Developers can now directly leverage your components in their template and take advantage of Angular template binding syntax.

<my-component first="Your" last="Name"></my-component>

FAQs

What is the best format to write event names?

Event names shouldn’t include special characters when initially written in Stencil, try to lean on using camelCased event names for interoperability between frameworks.

How do I bind input events directly to a value accessor?

You can configure how your input events can map directly to a value accessor, allowing two-way data-binding to be a built in feature of any of your components. Take a look at valueAccessorConfig's option below.

How do I add IE11 or Edge support?

info

As of Stencil v3, legacy browser support is deprecated, and will be removed in a future major version of Stencil.

If you want your custom elements to be able to work on older browsers, you should add the applyPolyfills() that surround the defineCustomElements() function.

import { applyPolyfills, defineCustomElements } from 'test-components/loader';
...
applyPolyfills().then(() => {
defineCustomElements();
});

How do I access components with ViewChild or ViewChildren?

Once included, components could be referenced in your code using ViewChild and ViewChildren as in the following example:

import { Component, ElementRef, ViewChild } from '@angular/core';

import { TestComponent } from 'test-components';

@Component({
selector: 'app-home',
template: `<test-components #test></test-components>`,
styleUrls: ['./home.component.scss'],
})
export class HomeComponent {
@ViewChild(TestComponent) myTestComponent: ElementRef<TestComponent>;

async onAction() {
await this.myTestComponent.nativeElement.testComponentMethod();
}
}

Why aren't my custom interfaces exported from within the index.d.ts file?

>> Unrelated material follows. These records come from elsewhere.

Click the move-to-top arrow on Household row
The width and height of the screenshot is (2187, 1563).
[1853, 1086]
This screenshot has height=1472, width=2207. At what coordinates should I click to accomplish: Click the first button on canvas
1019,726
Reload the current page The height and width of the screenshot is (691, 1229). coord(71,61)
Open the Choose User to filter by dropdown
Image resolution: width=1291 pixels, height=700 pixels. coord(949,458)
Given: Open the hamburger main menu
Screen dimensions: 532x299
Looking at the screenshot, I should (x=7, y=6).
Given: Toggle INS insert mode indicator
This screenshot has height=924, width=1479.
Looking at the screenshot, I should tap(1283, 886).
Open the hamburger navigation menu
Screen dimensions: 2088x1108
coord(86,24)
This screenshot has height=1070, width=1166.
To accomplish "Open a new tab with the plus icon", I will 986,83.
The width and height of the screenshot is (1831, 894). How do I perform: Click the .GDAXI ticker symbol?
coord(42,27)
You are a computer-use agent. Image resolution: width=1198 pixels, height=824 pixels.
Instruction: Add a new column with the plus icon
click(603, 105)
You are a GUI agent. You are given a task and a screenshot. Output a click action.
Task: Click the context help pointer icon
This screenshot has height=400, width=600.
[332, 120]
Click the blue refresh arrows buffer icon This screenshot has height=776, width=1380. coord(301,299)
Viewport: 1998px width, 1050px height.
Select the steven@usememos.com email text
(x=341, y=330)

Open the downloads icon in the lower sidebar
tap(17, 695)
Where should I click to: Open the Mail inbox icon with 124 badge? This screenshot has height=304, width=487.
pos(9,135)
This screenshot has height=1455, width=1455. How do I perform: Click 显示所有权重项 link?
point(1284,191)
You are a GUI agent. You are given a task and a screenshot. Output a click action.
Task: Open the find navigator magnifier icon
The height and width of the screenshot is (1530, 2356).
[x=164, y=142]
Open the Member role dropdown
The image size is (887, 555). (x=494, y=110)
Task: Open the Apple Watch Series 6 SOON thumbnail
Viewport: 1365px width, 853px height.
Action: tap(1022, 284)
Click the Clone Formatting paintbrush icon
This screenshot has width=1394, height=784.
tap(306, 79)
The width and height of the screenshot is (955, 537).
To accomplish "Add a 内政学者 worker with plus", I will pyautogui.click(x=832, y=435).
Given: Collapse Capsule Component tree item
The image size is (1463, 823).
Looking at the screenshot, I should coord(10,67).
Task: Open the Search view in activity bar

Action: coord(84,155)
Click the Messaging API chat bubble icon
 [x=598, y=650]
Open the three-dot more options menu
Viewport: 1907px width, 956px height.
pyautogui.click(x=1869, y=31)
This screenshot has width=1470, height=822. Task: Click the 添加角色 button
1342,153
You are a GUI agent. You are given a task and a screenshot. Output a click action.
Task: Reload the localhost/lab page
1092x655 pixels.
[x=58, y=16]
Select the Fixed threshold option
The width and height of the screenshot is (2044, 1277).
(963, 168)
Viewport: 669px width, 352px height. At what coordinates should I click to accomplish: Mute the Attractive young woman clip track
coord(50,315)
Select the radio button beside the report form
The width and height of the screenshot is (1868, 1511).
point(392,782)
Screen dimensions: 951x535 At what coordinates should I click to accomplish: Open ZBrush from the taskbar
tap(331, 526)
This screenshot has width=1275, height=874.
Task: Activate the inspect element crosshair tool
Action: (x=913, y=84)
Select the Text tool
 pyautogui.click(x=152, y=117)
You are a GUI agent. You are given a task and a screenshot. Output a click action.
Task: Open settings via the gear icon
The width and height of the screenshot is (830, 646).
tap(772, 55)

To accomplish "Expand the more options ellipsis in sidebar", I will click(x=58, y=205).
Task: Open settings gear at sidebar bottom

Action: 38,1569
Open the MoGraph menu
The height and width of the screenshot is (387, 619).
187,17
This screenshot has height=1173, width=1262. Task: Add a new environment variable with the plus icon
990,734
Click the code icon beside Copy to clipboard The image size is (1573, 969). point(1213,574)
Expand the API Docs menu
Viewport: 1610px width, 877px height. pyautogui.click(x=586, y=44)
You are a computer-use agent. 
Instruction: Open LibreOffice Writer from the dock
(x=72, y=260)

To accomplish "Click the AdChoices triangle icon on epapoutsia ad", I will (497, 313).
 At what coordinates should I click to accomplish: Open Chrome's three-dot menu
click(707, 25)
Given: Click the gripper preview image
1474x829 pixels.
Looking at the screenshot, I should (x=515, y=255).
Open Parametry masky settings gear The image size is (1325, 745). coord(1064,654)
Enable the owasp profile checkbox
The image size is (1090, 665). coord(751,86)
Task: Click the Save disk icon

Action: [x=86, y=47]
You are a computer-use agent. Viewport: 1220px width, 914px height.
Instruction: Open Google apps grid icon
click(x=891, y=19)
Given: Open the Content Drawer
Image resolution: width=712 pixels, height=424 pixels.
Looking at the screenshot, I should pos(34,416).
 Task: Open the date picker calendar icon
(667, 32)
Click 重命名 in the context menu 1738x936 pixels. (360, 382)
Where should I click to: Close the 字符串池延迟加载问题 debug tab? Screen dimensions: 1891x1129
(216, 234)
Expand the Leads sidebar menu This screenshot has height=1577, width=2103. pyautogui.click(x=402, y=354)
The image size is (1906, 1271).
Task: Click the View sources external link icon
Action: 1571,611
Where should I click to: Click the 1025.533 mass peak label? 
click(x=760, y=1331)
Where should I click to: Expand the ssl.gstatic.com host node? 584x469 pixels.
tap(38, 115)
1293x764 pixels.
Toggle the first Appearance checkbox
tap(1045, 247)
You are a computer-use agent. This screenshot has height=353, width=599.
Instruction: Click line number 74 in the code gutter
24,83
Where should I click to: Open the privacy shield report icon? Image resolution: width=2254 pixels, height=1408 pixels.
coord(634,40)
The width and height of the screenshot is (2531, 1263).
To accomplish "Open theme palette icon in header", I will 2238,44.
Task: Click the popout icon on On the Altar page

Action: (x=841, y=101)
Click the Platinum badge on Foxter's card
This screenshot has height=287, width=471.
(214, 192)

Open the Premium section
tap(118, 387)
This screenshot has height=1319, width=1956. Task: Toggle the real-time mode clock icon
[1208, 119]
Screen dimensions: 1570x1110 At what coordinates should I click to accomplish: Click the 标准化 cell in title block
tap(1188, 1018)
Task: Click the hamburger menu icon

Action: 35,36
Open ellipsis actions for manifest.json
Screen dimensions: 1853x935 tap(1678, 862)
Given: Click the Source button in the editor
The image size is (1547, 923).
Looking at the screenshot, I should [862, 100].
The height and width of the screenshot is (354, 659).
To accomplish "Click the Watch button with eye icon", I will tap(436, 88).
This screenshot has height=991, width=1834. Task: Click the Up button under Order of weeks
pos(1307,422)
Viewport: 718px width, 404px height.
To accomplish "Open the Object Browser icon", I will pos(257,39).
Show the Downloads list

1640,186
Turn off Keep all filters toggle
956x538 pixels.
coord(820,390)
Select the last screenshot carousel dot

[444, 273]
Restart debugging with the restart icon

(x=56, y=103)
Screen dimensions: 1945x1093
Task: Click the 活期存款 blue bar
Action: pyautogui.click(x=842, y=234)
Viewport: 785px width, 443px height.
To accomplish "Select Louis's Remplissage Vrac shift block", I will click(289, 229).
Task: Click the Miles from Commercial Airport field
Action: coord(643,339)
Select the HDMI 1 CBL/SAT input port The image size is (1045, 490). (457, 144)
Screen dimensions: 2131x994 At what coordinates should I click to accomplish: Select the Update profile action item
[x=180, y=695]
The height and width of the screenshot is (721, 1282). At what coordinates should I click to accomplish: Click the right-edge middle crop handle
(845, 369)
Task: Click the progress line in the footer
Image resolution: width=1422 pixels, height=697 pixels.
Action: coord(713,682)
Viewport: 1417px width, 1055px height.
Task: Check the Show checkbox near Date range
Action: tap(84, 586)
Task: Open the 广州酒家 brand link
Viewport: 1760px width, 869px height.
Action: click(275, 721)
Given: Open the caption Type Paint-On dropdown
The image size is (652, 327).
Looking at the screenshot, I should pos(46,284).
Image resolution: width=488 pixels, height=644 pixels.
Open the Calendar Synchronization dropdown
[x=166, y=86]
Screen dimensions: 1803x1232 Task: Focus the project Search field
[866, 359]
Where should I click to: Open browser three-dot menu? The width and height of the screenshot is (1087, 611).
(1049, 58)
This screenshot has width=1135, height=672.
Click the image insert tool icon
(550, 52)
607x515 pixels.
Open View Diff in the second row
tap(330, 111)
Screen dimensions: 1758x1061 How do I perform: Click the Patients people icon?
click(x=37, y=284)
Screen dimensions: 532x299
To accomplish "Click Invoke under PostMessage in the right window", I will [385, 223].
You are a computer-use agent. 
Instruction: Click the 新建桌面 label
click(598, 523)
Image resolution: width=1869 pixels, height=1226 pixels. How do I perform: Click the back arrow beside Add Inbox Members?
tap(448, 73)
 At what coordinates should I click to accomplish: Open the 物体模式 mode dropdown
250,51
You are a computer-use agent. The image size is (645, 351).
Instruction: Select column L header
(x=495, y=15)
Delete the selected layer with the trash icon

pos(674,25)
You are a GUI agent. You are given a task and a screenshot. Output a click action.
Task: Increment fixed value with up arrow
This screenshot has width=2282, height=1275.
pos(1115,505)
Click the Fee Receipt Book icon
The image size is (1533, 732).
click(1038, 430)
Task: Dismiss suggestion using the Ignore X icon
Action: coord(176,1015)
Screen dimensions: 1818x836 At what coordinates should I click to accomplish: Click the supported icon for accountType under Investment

Usually when beginning this process, you may bump into a situation where you find that some of the interfaces you've used in your Stencil component library aren't working in your Angular component library. You can resolve this issue by adding an interfaces.d.ts file located within the root of your Stencil component library's project folder, then manually exporting types from that file e.g. export * from './components';

When adding this file, it's also recommended to update your package.json's types property to be the distributed file, something like: "types": "dist/types/interfaces.d.ts"

API

The angularOutputTarget method accepts 5 parameters:

componentCorePackage

The title of the Stencil package where components are available for consumers. This is used during compilation to write the correct imports for components e.g.

import { IonApp } from '@ionic/core/components/ion-app.js';

directivesProxyFile

This parameter allows you to name the file that contains all the component wrapper definitions produced during the compilation process. This is the first file you should import in your Angular project.

includeImportCustomElements

If true, Angular components will import and define elements from the dist-custom-elements build, rather than dist.

directivesArrayFile

Used to provide a list of type Proxies to the Angular Component Library. See Ionic Framework for a sample.

directivesUtilsFile

This is the file where helper functions for the component wrappers are defined.

valueAccessorConfigs

This lets you define which components should be integrated with ngModel (I.e. form components). It lets you set what the target prop is (I.e. value), which event will cause the target prop to change, and more.

const angularValueAccessorBindings: ValueAccessorConfig[] = [
{
elementSelectors: ['my-input[type=text]'],
event: 'myChange',
targetAttr: 'value',
type: 'text',
},
];

export const config: Config = {
namespace: 'stencil-library',
outputTargets: [
angularOutputTarget({
componentCorePackage: 'component-library',
directivesProxyFile: '{path to your proxy file}',
valueAccessorConfigs: angularValueAccessorBindings,
}),
{
type: 'dist',
esmLoaderPath: '../loader',
},
],
};

excludeComponents

This lets you exclude wrapping certain Web Components. This is useful if you need to write framework-specific versions of components. In Ionic Framework, this is used for routing components - like tabs - so that Ionic Framework can integrate better with Angular's Router.